Text block:
By Tapp Francke Ingolia and Jeffrey A. Morrison, MD, CNS
Is the key to happiness at the ends of our forks? Maybe! We are living in trying times. In a good year, one in five Americans will be diagnosed with a mental health condition. In a tough year like 2020, the percentages are even higher. The prevalence of mental health conditions is so high that it is projected that 46 percent of Americans will be diagnosed at some point in their lives. And while many Americans with mental health conditions are getting treatments with their therapist or psychiatrist, there is very strong evidence that nutrition should be included in the wellness strategy. In fact, a diet rich in amino acids, omega-3 fatty acids and vitamins could make mental health treatments much more effective. Diets full of healthy protein, whole grains, and fruits and vegetables have been shown to create better moods, while diets loaded with processed grains and sugars have been linked to depression and anxiety.
Nutrition and mental health do not sound like they belong in the same sentence. The stomach and the brain, after all, are in different parts of the body. However, the gut-brain connection is undeniable: Connected by the vagus nerve, the gut and the brain communicate using a complex system of neuronal cells we call the gut-brain axis. Our behaviors are created by neurons in our brain and in our nervous system. The brain contains about 100 billion of these neuronal cells; the gut contains about 500 million. Neurons “speak” to each other using chemicals called neurotransmitters that influence the neurons by either activating or inhibiting them. These neurons dictate everything we do. Every action, every thought, every feeling is controlled by them.
So what does this have to do with food? The answer is everything. Our bodies create many of these neurotransmitters—like dopamine, serotonin and gamma-aminobutyric acid (GABA)—from the food we eat. These neurotransmitters are like chemical words controlling how we think and how we feel. The food we eat essentially acts as building blocks for these words. Provide your body with the correct building blocks for the chemical communicators, and you can help to control your mood. In other words, the food you eat can make you feel calm and happy.

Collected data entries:
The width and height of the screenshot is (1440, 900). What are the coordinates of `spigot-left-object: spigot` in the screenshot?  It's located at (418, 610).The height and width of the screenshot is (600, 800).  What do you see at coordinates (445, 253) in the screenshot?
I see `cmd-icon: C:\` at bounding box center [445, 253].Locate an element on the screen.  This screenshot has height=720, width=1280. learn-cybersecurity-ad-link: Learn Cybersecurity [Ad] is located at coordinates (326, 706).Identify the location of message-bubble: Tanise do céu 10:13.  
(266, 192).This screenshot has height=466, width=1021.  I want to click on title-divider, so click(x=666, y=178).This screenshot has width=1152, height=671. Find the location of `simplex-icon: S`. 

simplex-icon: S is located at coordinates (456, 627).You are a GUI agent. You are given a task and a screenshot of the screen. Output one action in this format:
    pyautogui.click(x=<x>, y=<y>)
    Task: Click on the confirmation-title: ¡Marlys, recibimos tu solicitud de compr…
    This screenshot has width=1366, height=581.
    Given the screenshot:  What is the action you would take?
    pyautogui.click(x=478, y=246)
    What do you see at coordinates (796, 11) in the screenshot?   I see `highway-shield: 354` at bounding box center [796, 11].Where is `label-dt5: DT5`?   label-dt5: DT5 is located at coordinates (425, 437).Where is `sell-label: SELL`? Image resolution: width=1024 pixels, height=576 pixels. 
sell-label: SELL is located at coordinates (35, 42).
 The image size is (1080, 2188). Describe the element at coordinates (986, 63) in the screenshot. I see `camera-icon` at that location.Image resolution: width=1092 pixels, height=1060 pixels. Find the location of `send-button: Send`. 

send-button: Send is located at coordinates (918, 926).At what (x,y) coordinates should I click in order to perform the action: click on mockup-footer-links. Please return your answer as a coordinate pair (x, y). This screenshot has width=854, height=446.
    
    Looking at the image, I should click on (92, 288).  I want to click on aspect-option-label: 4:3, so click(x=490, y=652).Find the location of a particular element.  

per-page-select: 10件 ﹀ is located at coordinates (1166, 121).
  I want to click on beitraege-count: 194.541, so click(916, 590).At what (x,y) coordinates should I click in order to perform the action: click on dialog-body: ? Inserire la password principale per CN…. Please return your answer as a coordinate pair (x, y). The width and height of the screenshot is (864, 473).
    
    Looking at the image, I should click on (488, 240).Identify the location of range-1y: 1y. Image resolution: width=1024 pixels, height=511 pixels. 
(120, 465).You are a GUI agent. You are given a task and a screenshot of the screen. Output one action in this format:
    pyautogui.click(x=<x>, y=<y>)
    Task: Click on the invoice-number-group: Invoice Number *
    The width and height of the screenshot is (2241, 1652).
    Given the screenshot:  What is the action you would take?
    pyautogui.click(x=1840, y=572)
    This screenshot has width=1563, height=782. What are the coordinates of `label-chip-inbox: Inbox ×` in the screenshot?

Problems to solve:
- 1) According to the article on nutrition and mental health, about how many neuronal cells does the gut contain?
- 2) In the article on nutrition and mental health, substitute "raw materials" for "building blocks" and write out the part that opens with the words containing "So what does" and closes with "calm and happy.".
None of the material is needed here.

Results by task:
- 1) About 500 million.

- 2)
So what does this have to do with food? The answer is everything. Our bodies create many of these neurotransmitters—like dopamine, serotonin and gamma-aminobutyric acid (GABA)—from the food we eat. These neurotransmitters are like chemical words controlling how we think and how we feel. The food we eat essentially acts as raw materials for these words. Provide your body with the correct raw materials for the chemical communicators, and you can help to control your mood. In other words, the food you eat can make you feel calm and happy.